Well, you all get paid by the pound, right?
post #23651 of 24065
Quote:
Originally Posted by brokencycle View Post

Well, you all get paid by the pound, right?

Pretty much. That's why we use such heavy, fancy paper.
post #23652 of 24065
Some idiot was about to change lanes into me today. I honked and he flipped me off.

A while ago, I turned a corner in a parking garage and some dude was driving down the center. I actually have some spatial awareness when I drive, so I knew I could make the turn. Dude goes "really?" to me as I pass him.

I've noticed that people really like to drive straight down the center in parking garages and cut corners around blind turns.
post #23653 of 24065

And they usually have shitty cars so they dont even care if they get hit

post #23654 of 24065
All around this nation you got quote on quote "fine restaurants" serving toast that is a dark brown hue rather than light brown hue.
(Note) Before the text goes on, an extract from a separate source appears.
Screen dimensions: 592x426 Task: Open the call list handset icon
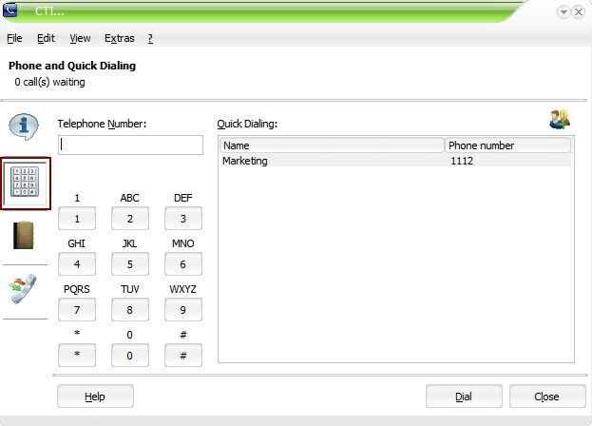[24, 289]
Today I complained about it I said "Hey if toast were suppose to be dark brown hue it would be named char instead of toast think about it!" Manager said "Okay then the food on your plate is now called char are you happy?" I was like "No."
post #23655 of 24065
Quote:
Originally Posted by L'Incandescent View Post

All around this nation you got quote on quote "fine restaurants" serving toast that is a dark brown hue rather than light brown hue. Today I complained about it I said "Hey if toast were suppose to be dark brown hue it would be named char instead of toast think about it!" Manager said "Okay then the food on your plate is now called char are you happy?" I was like "No."

Did you have a plate of dry white toast?